Use Go's built-in testing.B to write benchmarks that measure performance. Compare implementations (string concatenation, sorting, parsing) to make data-driven decisions. Benchmarks use b.N iterations, b.ResetTimer() to exclude setup, and sub-benchmarks with b.Run() for comparison.

Code

func ConcatJoin(items []string) string {
    return strings.Join(items, ",")
}

func ConcatPlus(items []string) string {
    out := ""
    for _, s := range items { out += s + "," }
    if len(out) > 0 { return out[:len(out)-1] }
    return out
}

func ConcatBuilder(items []string) string {
    var b strings.Builder
    for i, s := range items {
        if i > 0 { b.WriteString(",") }
        b.WriteString(s)
    }
    return b.String()
}

var sink interface{}

Test

func BenchmarkConcatJoin(b *testing.B) {
    items := []string{"alpha", "beta", "gamma", "delta", "epsilon"}
    for i := 0; i < b.N; i++ { ConcatJoin(items) }
}

func BenchmarkConcatPlus(b *testing.B) {
    items := []string{"alpha", "beta", "gamma", "delta", "epsilon"}
    for i := 0; i < b.N; i++ { ConcatPlus(items) }
}

func BenchmarkConcatBuilder(b *testing.B) {
    items := []string{"alpha", "beta", "gamma", "delta", "epsilon"}
    for i := 0; i < b.N; i++ { ConcatBuilder(items) }
}

func BenchmarkSortStdLib(b *testing.B) {
    nums := []int{3, 1, 4, 1, 5, 9, 2, 6, 5, 3}
    b.Run("sort.Ints", func(b *testing.B) {
        for i := 0; i < b.N; i++ {
            tmp := make([]int, len(nums)); copy(tmp, nums)
            sort.Ints(tmp)
        }
    })
    b.Run("sort.Slice", func(b *testing.B) {
        for i := 0; i < b.N; i++ {
            tmp := make([]int, len(nums)); copy(tmp, nums)
            sort.Slice(tmp, func(i, j int) bool { return tmp[i] < tmp[j] })
        }
    })
}

func BenchmarkLargeConcat(b *testing.B) {
    items := make([]string, 1000)
    for i := range items { items[i] = "value" }
    b.Run("Join", func(b *testing.B) {
        for i := 0; i < b.N; i++ { sink = strings.Join(items, ",") }
    })
    b.Run("Builder", func(b *testing.B) {
        for i := 0; i < b.N; i++ {
            var bld strings.Builder
            for j, s := range items {
                if j > 0 { bld.WriteString(",") }
                bld.WriteString(s)
            }
            sink = bld.String()
        }
    })
}

func BenchmarkFilterAdults(b *testing.B) {
    users := make([]User, 1000)
    for i := range users { users[i] = User{Name: "User", Age: i % 30} }
    b.ResetTimer()
    for i := 0; i < b.N; i++ { FilterAdults(users) }
}

Testing Approach

Benchmark tests:

  1. b.N iterations — the framework adjusts b.N until the benchmark runs for a stable duration (~1s).
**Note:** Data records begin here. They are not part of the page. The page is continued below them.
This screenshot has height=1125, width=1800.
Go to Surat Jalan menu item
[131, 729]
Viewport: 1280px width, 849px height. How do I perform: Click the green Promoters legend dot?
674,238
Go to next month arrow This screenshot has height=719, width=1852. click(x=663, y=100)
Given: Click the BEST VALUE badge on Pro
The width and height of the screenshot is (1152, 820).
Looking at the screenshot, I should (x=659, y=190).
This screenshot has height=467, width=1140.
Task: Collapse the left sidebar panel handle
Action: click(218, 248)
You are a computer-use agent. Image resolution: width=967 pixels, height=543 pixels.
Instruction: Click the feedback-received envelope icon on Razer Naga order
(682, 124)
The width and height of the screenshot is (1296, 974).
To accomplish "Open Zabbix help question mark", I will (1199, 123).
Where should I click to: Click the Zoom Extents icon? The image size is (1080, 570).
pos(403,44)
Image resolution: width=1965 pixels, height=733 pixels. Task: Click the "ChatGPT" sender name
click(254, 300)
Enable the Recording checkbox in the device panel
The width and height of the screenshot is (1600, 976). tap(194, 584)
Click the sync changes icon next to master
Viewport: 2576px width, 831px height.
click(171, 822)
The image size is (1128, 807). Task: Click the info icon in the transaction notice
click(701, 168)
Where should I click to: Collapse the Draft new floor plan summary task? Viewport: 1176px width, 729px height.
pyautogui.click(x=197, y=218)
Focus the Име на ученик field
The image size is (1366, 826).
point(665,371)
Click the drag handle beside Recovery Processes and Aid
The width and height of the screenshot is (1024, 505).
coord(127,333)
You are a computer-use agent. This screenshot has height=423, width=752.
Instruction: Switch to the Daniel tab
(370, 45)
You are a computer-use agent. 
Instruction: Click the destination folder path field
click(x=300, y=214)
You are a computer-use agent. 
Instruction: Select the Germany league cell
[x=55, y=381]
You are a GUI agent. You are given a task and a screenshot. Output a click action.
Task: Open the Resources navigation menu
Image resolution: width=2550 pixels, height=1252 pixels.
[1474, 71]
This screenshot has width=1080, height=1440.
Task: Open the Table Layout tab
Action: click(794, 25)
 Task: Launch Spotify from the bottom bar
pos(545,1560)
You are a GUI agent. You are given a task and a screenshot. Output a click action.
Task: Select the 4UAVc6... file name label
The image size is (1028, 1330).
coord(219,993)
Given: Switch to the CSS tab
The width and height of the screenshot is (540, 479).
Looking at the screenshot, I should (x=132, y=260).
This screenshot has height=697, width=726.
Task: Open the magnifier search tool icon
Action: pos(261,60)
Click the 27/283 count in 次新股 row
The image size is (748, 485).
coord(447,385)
Tests should be instrumented with b.ResetTimer() after expensive setup.
  2. var sink interface{} — prevents the compiler from optimizing away the result. Assign benchmark output to a package-level sink variable so the call isn't eliminated as dead code.
  3. Sub-benchmarks for comparisonb.Run("Join", ...) / b.Run("Builder", ...) in the same parent benchmark produce comparable results under go test -bench=.. Use benchstat for statistical comparison across runs.
  4. Setup outside timer — create test data before b.ResetTimer(). In BenchmarkFilterAdults, the 1000-element slice is created and populated before the timer resets, so only the filtering is measured.